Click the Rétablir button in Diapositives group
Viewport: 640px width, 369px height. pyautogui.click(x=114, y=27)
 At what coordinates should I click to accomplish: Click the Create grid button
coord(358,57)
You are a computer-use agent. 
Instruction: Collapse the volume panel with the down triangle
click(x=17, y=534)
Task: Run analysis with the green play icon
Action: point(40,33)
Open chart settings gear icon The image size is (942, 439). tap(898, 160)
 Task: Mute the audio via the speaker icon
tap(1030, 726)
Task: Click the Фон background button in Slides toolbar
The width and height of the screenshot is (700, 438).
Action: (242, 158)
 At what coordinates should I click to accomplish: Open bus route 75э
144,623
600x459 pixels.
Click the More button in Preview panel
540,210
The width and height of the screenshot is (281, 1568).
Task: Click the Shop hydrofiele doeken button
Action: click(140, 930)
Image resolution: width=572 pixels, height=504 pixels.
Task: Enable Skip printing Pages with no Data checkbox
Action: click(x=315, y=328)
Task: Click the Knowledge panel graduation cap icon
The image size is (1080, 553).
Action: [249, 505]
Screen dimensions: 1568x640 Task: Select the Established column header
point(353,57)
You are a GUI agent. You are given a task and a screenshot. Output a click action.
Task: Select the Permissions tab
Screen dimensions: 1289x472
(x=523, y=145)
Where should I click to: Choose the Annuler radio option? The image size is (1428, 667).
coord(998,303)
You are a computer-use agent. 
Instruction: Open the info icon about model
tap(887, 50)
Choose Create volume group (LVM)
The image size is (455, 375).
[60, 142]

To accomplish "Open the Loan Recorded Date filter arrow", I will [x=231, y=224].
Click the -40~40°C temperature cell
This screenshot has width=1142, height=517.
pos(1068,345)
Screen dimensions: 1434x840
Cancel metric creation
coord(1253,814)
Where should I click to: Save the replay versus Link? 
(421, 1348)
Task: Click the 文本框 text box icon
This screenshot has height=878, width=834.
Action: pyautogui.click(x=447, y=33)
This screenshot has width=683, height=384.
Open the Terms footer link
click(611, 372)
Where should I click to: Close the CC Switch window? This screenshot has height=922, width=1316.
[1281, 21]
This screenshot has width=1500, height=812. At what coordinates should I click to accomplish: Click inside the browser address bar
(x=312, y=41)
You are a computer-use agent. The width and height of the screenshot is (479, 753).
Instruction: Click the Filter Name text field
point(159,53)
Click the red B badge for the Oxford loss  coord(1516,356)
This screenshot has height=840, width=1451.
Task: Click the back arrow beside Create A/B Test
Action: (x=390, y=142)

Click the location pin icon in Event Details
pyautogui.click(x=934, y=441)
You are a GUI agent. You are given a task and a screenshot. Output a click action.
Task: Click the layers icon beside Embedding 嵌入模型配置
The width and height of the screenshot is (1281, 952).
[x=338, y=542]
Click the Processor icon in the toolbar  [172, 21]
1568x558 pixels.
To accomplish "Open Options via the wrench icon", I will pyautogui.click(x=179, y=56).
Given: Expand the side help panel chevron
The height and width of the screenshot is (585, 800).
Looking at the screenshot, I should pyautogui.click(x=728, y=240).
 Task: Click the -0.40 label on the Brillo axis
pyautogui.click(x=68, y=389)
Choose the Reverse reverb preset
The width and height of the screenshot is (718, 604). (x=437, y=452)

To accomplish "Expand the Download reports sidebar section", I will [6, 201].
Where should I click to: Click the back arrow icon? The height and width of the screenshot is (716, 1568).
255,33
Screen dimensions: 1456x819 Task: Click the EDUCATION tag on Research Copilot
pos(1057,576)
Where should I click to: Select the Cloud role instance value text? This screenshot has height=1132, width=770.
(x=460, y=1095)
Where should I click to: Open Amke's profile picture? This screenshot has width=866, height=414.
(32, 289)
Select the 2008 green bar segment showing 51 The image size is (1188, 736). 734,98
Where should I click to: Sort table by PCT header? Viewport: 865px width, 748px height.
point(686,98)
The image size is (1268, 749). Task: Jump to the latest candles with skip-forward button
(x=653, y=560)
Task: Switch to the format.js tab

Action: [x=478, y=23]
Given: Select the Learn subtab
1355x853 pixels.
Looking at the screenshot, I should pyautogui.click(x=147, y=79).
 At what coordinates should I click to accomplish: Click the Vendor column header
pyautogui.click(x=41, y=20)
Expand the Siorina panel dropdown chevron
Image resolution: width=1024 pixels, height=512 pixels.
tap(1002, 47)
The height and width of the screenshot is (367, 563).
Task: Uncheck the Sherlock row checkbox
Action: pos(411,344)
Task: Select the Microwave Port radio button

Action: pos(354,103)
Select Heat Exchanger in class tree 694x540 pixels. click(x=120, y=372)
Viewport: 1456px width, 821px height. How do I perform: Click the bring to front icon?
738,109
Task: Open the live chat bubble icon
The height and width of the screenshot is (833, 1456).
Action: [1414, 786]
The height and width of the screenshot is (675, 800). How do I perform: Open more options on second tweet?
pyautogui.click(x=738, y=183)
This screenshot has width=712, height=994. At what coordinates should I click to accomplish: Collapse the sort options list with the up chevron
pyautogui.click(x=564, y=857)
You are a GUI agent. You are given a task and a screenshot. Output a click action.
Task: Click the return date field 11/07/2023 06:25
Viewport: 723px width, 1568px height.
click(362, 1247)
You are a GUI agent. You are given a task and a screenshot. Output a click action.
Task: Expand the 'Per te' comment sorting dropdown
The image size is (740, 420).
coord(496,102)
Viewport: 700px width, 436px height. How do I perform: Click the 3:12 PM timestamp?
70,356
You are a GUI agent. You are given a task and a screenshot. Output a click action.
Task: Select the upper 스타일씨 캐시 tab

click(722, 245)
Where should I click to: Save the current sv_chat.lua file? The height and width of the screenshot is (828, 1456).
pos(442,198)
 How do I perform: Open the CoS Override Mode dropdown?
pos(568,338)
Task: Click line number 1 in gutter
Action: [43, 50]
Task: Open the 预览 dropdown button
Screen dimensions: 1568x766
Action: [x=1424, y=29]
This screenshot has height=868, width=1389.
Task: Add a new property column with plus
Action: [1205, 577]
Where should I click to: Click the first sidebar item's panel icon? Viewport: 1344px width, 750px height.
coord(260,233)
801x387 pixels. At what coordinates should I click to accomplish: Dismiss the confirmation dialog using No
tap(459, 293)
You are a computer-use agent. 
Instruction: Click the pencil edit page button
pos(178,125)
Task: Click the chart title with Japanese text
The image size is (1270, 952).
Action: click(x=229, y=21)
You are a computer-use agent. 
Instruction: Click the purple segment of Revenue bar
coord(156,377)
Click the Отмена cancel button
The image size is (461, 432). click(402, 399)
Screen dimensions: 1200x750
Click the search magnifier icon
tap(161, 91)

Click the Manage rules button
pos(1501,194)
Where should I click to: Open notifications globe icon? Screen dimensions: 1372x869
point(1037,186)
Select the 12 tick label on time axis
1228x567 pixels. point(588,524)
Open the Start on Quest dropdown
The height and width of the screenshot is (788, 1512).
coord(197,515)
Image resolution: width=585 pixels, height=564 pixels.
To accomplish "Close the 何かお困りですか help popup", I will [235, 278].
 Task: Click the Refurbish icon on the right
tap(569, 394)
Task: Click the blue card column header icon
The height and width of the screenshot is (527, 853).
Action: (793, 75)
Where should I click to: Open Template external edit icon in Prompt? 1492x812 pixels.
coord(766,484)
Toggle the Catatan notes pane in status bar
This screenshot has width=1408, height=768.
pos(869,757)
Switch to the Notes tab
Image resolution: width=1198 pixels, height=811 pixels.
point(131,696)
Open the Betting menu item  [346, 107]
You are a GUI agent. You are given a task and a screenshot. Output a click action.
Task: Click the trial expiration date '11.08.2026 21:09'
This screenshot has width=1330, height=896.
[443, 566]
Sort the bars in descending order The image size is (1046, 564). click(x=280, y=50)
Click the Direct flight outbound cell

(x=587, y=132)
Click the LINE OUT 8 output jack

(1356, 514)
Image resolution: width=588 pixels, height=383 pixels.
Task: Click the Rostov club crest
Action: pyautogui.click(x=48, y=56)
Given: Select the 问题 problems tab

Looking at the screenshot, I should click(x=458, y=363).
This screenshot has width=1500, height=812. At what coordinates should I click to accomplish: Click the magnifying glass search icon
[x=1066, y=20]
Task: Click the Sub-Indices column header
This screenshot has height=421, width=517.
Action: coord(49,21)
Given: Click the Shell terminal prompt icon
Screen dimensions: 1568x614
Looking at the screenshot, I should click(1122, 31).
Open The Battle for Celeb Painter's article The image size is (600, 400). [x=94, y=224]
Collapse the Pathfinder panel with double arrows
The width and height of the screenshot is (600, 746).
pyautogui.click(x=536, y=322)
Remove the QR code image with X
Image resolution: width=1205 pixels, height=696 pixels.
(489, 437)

### Task
Render the data from the line with "Collapse the Pathfinder" through the end as a two-column CSV with headers instruction and coordinates. Make one row per item, putting its text and its answer each in one quoted field, with line breaks changed to spaces.

### Exercise output
instruction,coordinates
"Collapse the Pathfinder panel with double arrows The width and height of the screenshot is (600, 746).","pyautogui.click(x=536, y=322)"
"Remove the QR code image with X Image resolution: width=1205 pixels, height=696 pixels.","(489, 437)"